BEGIN LISTING

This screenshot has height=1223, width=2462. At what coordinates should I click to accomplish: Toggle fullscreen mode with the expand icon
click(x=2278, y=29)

END LISTING
BEGIN LISTING

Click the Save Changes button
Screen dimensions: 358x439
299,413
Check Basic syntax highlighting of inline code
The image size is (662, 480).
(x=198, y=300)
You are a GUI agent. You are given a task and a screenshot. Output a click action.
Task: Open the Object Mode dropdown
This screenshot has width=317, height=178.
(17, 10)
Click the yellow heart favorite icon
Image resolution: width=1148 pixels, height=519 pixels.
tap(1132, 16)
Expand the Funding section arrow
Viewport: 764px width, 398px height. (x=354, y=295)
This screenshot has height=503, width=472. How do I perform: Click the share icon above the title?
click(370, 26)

END LISTING

Copy out the rows word for word, starting with the line that contains "This screenshot has height=1223, width=2462." and ending with the line that contains "click(x=2278, y=29)", including both of those lines.

This screenshot has height=1223, width=2462. At what coordinates should I click to accomplish: Toggle fullscreen mode with the expand icon
click(x=2278, y=29)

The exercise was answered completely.